The problem:
Start at the line in the entries below that contains "Click the Channable logo in the sidebar", stop at the line that contains "You are a GUI", and output exactly the lines in that span, both ends included.
Listed records section start
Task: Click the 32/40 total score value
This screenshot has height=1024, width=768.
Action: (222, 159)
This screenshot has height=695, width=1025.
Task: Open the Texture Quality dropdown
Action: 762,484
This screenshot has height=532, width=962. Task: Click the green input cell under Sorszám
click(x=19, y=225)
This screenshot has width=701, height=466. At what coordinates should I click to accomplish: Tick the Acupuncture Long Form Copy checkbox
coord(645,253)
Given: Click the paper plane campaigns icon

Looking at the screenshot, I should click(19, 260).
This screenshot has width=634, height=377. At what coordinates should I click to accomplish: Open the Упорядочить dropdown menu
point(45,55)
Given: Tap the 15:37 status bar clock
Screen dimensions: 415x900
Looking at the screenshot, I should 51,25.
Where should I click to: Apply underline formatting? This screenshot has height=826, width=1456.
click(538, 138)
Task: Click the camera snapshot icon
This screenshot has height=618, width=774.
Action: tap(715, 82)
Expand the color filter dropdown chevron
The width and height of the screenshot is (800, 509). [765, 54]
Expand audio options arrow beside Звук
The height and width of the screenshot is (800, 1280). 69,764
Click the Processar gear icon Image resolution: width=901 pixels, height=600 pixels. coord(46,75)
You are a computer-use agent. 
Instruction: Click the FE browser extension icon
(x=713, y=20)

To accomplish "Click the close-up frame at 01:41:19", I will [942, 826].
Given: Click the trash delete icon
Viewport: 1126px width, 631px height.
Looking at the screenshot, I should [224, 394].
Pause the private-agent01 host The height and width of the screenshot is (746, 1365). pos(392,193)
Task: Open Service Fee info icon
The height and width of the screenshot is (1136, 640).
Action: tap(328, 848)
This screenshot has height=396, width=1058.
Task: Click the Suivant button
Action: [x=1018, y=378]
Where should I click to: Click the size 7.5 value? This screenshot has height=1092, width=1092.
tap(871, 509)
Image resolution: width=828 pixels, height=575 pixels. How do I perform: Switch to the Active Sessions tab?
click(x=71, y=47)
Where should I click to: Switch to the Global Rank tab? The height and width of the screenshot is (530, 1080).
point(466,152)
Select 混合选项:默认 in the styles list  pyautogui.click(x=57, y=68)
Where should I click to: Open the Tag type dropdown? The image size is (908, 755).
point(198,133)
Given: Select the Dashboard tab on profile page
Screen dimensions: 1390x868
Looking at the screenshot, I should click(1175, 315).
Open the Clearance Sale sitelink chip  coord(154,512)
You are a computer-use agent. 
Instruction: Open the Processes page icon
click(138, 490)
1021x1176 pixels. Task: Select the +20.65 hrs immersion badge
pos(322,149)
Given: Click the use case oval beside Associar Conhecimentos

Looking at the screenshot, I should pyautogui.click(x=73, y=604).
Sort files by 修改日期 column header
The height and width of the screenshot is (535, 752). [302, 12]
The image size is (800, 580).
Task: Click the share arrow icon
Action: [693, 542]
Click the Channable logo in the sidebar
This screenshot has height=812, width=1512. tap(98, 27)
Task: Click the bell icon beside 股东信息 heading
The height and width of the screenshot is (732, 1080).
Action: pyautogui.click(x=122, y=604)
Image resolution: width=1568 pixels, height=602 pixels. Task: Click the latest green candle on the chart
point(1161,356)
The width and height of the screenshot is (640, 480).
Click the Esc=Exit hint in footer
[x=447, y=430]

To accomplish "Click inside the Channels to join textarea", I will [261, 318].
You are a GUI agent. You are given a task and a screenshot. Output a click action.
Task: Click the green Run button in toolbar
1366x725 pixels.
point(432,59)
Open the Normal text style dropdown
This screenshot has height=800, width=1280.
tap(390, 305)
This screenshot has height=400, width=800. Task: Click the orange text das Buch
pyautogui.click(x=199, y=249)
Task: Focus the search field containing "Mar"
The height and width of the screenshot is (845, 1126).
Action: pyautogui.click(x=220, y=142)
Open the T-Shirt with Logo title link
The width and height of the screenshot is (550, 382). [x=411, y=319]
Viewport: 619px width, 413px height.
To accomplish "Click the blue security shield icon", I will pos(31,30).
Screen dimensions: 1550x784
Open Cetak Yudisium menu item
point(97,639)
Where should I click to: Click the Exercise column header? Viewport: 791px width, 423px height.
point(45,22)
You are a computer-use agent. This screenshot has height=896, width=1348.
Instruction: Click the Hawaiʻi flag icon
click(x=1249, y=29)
Listed records section end
Answer to this problem:
Click the Channable logo in the sidebar
This screenshot has height=812, width=1512. tap(98, 27)
Task: Click the bell icon beside 股东信息 heading
The height and width of the screenshot is (732, 1080).
Action: pyautogui.click(x=122, y=604)
Image resolution: width=1568 pixels, height=602 pixels. Task: Click the latest green candle on the chart
point(1161,356)
The width and height of the screenshot is (640, 480).
Click the Esc=Exit hint in footer
[x=447, y=430]

To accomplish "Click inside the Channels to join textarea", I will [261, 318].
You are a GUI agent. You are given a task and a screenshot. Output a click action.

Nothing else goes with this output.